TOKYO – Attempts are being made to develop vaccines and treatments for COVID-19 in the form of nasal sprays to combat the spread of the novel coronavirus.
Currently available vaccines are very effective in preventing the disease from getting serious, but they do not offer absolute protection.
Since it is to be feared that much more contagious variants of the virus could spread in the near future, the focus is increasingly on finding new drugs that, in addition to those used to treat sick people, also prevent infections more effectively.
When people receive intramuscular vaccinations, the amount of antibodies called IgG in their blood usually increases.
However, only small amounts of IgG antibodies are found in the mucous membranes of the nose and throat, to which incoming viruses initially attach. This limits their anti-infection power.
If another type of antibody called IgA is formed in the nose and throat and is excreted through membranes, an infection itself can be largely prevented.
Researchers led by Prof. Tetsuya Nosaka of Mie University, a virologist, and BioComo Inc., a startup based in Mie Prefecture, are jointly developing a nasal spray vaccine to increase IgA antibodies in membranes, primarily in the nose.
The vaccine is made by inserting genetic material from the novel coronavirus, which acts as a blueprint for virus spikes, into another virus that is not harmful to humans.
In animal studies, the vaccine increased IgA antibodies in membranes.

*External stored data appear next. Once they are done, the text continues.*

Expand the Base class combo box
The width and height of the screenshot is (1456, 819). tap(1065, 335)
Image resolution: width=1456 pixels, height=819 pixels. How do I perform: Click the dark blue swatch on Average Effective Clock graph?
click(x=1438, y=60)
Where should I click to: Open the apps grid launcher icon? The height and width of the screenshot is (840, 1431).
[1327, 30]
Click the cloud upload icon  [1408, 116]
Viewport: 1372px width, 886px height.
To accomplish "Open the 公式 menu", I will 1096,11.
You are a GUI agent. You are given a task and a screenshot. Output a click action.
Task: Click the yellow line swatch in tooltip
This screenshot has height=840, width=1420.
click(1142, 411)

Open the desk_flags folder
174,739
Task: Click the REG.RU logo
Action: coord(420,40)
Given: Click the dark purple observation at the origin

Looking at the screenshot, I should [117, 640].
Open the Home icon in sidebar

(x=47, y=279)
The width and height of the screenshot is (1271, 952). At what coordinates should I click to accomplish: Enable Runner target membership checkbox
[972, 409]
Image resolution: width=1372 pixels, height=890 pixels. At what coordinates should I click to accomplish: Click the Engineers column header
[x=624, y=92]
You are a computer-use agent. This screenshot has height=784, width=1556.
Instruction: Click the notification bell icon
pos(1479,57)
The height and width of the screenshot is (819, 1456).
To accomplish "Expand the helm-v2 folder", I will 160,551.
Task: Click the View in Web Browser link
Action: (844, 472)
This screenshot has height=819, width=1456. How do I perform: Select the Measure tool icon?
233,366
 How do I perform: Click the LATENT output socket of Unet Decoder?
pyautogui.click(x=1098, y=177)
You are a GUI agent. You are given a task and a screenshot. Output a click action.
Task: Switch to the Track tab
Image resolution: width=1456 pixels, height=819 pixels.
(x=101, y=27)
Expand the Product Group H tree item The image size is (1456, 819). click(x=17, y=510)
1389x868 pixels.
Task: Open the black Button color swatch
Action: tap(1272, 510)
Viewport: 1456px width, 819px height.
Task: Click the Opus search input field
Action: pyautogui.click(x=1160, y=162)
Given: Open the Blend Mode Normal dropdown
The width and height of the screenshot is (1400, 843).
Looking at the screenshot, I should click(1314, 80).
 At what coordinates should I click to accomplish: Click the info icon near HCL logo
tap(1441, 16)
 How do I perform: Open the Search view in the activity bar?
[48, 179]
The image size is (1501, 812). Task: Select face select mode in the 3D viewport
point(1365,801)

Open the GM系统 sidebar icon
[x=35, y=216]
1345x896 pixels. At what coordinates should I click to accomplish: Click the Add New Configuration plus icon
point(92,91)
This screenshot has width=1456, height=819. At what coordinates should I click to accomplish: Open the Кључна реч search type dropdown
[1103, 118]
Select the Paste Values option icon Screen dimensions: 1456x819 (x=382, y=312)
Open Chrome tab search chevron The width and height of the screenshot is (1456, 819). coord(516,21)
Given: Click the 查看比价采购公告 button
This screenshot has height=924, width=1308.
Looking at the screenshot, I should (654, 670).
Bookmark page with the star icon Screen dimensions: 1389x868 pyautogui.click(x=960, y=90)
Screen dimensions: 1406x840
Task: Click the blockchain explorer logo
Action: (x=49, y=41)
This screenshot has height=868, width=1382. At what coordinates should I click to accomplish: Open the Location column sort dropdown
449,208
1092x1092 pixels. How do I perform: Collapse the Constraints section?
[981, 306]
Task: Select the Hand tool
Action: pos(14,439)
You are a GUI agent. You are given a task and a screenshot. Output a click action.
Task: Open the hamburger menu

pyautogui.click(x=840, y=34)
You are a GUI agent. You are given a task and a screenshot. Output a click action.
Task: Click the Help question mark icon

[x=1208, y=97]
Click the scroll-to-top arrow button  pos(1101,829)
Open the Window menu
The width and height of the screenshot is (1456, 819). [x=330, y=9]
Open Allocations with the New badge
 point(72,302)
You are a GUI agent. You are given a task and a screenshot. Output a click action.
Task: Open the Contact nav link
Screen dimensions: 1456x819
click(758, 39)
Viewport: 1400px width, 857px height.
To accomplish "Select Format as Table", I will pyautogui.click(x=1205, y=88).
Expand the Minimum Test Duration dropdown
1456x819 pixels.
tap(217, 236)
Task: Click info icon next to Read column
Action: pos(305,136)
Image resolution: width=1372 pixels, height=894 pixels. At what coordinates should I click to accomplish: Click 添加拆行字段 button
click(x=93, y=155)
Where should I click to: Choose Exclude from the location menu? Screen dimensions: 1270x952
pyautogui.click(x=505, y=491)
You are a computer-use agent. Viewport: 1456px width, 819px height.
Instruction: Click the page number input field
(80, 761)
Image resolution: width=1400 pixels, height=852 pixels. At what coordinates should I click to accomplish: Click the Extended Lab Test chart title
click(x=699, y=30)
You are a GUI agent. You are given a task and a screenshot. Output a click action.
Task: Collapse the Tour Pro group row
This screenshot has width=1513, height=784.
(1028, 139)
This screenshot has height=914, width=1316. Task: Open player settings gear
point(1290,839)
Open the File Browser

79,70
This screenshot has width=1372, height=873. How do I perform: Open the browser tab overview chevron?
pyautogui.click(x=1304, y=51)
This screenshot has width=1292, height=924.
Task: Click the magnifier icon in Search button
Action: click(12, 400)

When the novel coronavirus was introduced after two doses of the vaccine, almost no virus was detected in the nasal mucous membranes three days later.
“A nasal spray is less stressful than an injection,” says Nosaka. “We want to start clinical tests within a year.”
HanaVax Inc., a Tokyo-based startup from the University of Tokyo, is also working on a nasal spray vaccine that Shionogi & Co. plans to commercialize.
Overseas, the University of Oxford in the UK and the University of Hong Kong in China have started clinical trials of a nasal vaccine.
In addition, researchers under the direction of Prof. Motoki Takagi of Fukushima Medical University, an expert in drug development, are developing an infection prevention drug in a form in which IgA antibodies are sprayed directly into the nose.
Researchers successfully mass-produced IgA antibodies based on genetic information after extracting the correct antibodies from the blood of people infected with the novel coronavirus.
As a preliminary stage in the development of drugs to prevent infection, they tested masks produced in July with filters that contain IgA antibodies. The aim is to make the products commercially available in the future.